● **BRIEF**
Reproduce every entry that follows word for word, but omit the images.

● **RECORDS FOR THIS TASK**

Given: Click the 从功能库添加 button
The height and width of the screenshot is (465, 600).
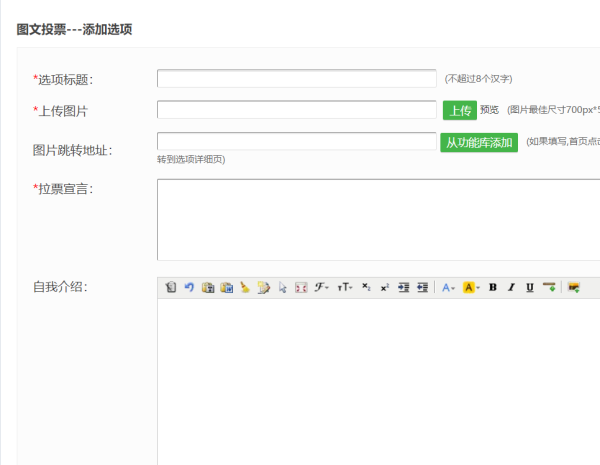Looking at the screenshot, I should (479, 143).
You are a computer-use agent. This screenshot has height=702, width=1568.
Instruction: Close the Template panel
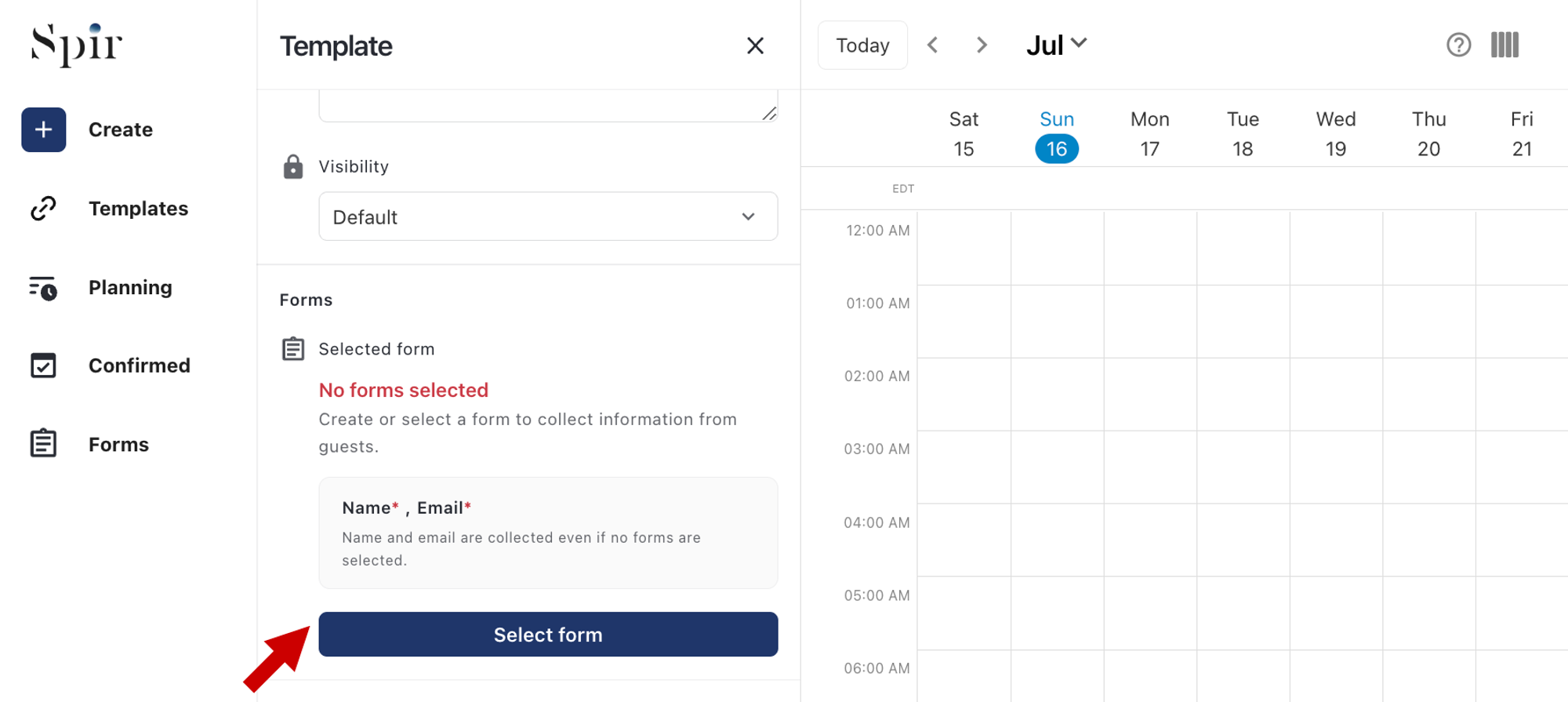(755, 45)

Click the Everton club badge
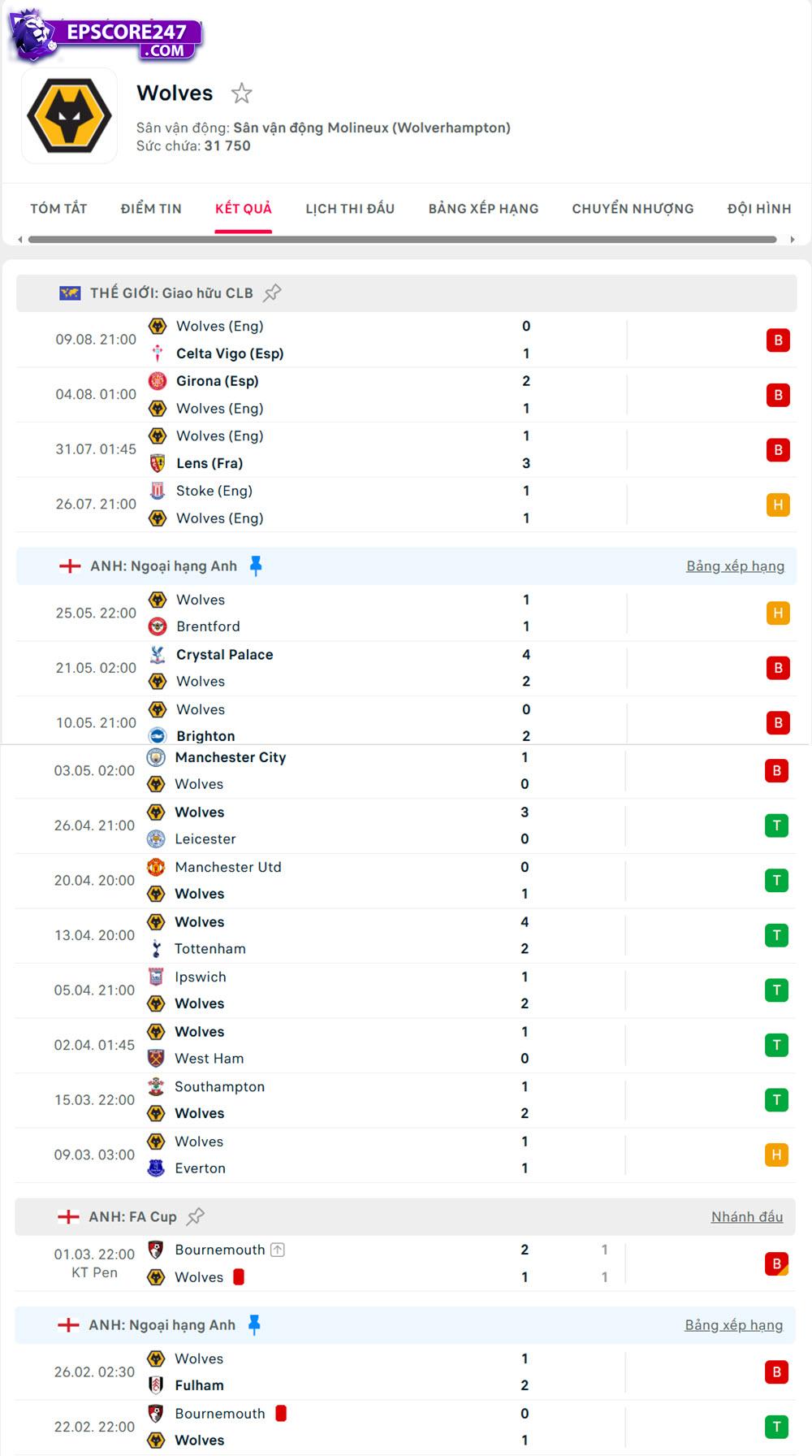[157, 1168]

● **ANSWER SPACE**
Given: Click the 从功能库添加 button
The height and width of the screenshot is (465, 600).
Looking at the screenshot, I should (479, 143).
You are a computer-use agent. This screenshot has height=702, width=1568.
Instruction: Close the Template panel
(755, 45)

Click the Everton club badge
[157, 1168]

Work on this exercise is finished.